Am 26. Oktober 1944 wurde Cohrs durch eine Verfügung zur Stabsabteilung des SS-Personalhauptamtes in Berlin-Wilmersdorf kommandiert, in der er der Abteilung IIa zugeteilt wurde. Die formelle Versetzung zu dieser Dienststelle erfolgte mit Wirkung zum 14. November 1944.
Mit Wirkung zum 12. Dezember 1944 [20.12.] schied Cohrs auf eigenen Wunsch aus der Wehrmacht aus, um zur Waffen-SS überzutreten, in der er den Rang eines Hauptsturmführers der Reserve erhielt.
Am 16. Januar 1945 wirkte Cohrs an der Ermordung des kriegsgefangenen französischen Generalmajors Mesny mit, der bei einer Autofahrt von der Festung Königstein nach Schloss Colditz bei einer vorgetäuschten Panne dazu veranlasst wurde, das Auto zu verlassen, woraufhin er am Straßenrand dann von hinten mit einer Maschinenpistolensalve erschossen wurde.
*-*-*
» DIE AUFGABE:
Beantworten Sie anhand der Quelle kurz diese Fragen:
1. Welcher Abteilung der Stabsabteilung des SS-Personalhauptamtes wurde Cohrs zugeteilt?
2. Welchen Rang erhielt Cohrs in der Waffen-SS?
3. Zwischen welchen beiden Orten war Generalmajor Mesny unterwegs, als er erschossen wurde?
Die anschließende Auflistung ist eigenständiges Material und gehört nicht zur Quelle.
*-*-*
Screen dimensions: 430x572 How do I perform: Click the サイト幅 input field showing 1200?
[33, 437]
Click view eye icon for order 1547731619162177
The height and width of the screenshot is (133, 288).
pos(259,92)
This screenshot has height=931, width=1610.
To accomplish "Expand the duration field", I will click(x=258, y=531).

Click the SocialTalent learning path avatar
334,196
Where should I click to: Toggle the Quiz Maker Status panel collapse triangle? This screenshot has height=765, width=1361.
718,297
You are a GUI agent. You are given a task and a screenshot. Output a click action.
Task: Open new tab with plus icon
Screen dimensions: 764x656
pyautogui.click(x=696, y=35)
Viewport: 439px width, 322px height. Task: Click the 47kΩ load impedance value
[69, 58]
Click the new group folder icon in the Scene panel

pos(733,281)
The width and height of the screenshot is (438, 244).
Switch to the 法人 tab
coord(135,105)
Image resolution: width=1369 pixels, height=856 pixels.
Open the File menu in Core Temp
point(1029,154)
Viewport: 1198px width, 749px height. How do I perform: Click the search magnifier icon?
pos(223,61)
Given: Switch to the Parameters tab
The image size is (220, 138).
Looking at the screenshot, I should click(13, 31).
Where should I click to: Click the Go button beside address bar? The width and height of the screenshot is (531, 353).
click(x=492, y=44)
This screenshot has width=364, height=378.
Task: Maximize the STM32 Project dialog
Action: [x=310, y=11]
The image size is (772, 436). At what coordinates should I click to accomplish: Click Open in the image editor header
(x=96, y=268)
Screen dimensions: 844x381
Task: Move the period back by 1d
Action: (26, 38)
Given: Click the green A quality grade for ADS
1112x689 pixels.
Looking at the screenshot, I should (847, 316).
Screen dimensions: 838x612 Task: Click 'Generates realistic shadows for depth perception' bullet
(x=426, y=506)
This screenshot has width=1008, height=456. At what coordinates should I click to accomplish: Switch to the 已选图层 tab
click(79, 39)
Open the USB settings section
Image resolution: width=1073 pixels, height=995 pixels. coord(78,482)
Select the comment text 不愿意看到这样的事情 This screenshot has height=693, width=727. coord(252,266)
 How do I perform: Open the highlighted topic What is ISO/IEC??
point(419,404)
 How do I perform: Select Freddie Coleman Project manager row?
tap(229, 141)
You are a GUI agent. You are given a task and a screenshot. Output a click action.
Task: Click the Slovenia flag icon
*-*-*
» ENDGÜLTIGE ANTWORT:
1. Der Abteilung IIa.
2. Den Rang eines Hauptsturmführers der Reserve.
3. Zwischen der Festung Königstein und Schloss Colditz.